Are Convertibles More Expensive to Insure?
Convertibles are more expensive to insure because they are considered less safe, and are more likely to be targeted by thieves. They can be up to 30% more expensive to insure than their hardtop counterparts.
Despite advances in cabriolet safety, many insurance companies still deem convertibles to be more dangerous than hardtops.
This means they’re more likely to need to pay out for injury/death in the event of a crash, and they raise their premiums accordingly.
Their other concern is that convertibles, particularly those with fabric roofs, will be easier for thieves to break into and steal. Again, this results in costly payouts for the insurance companies, so the cost of cover is increased accordingly.
How Long Will a Convertible Top Last?
A convertible top will last around 7 years, but it will depend on the material it’s made from, how often the car is used, and where the car is usually parked. The lifespan of a convertible top can be extended with regular cleaning and maintenance, and by storing the car in a garage.
Vinyl and canvas are the most common modern materials used for soft-top roofs which are both very hard wearing, but still require plenty of looking after.

# [Listed records]

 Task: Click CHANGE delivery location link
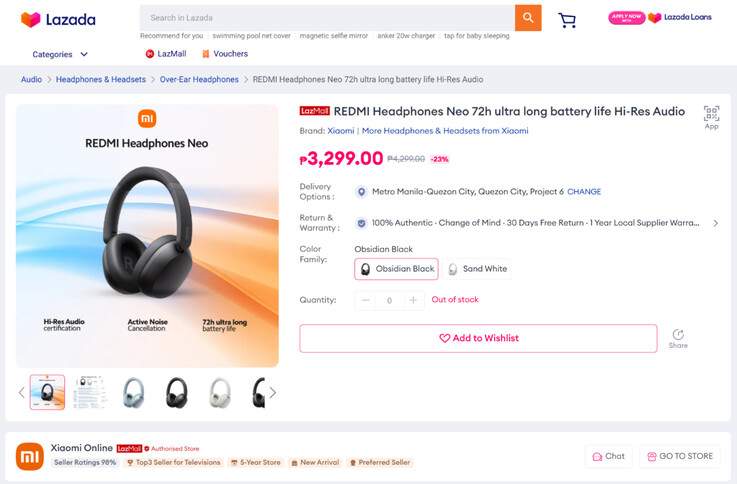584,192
==
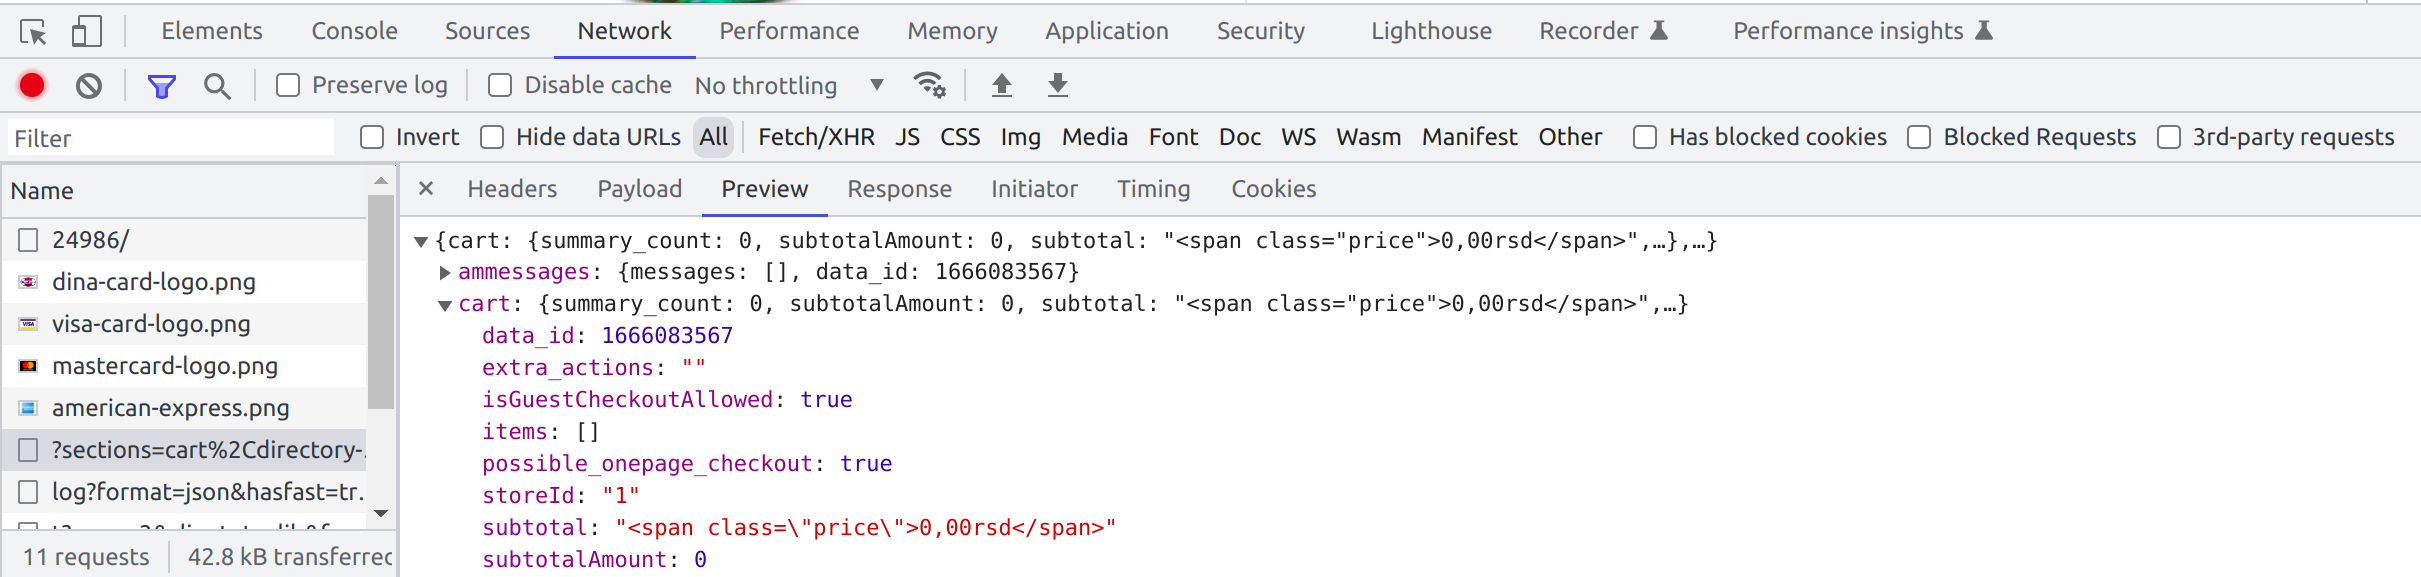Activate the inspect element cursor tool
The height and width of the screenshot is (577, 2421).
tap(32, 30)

# [Problem requirements]
Please repeat the convertibles text word for word, from "Vinyl and canvas" up to and including "of looking after.".

# [Exercise output]
Vinyl and canvas are the most common modern materials used for soft-top roofs which are both very hard wearing, but still require plenty of looking after.